***** Provided records *****

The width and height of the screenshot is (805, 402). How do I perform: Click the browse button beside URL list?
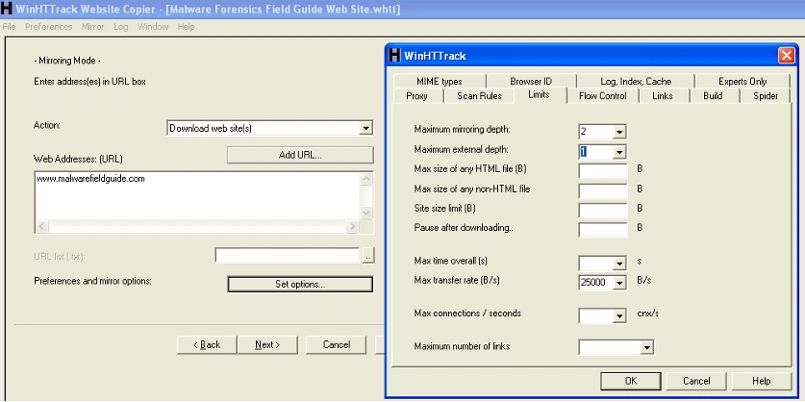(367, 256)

*****
***** Provided records *****

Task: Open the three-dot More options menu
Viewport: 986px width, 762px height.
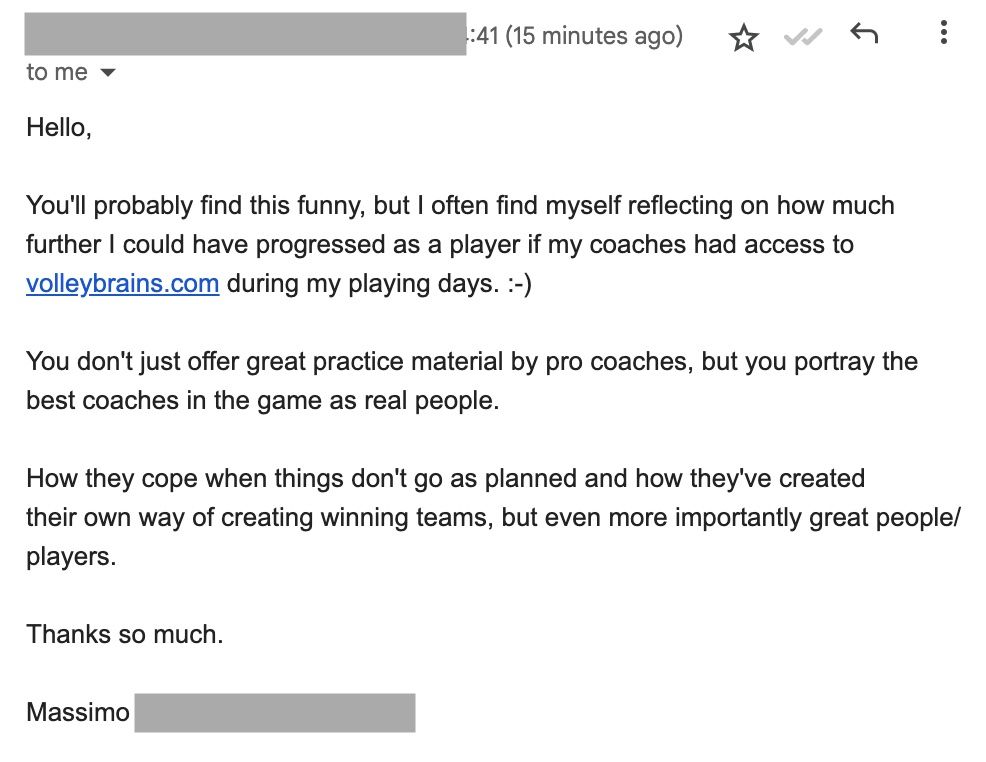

*****
***** Provided records *****

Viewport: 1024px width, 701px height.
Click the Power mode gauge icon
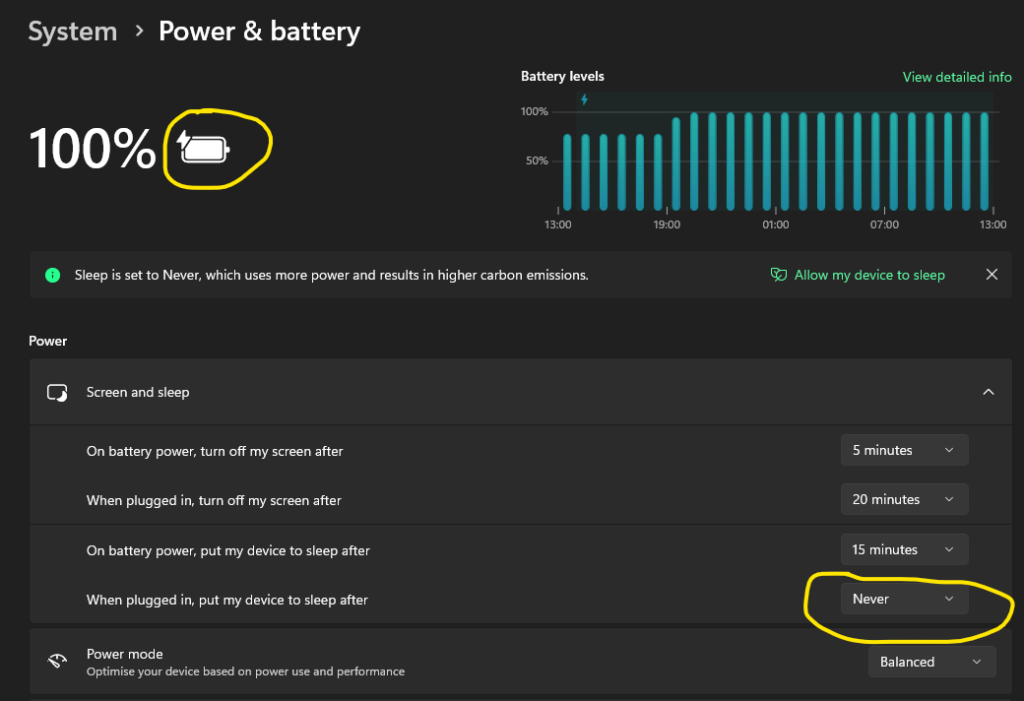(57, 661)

*****

*Task prompt*. How many of the lines above include the string "Viewport"? Reply with the number by itself.

*Answer space*. 2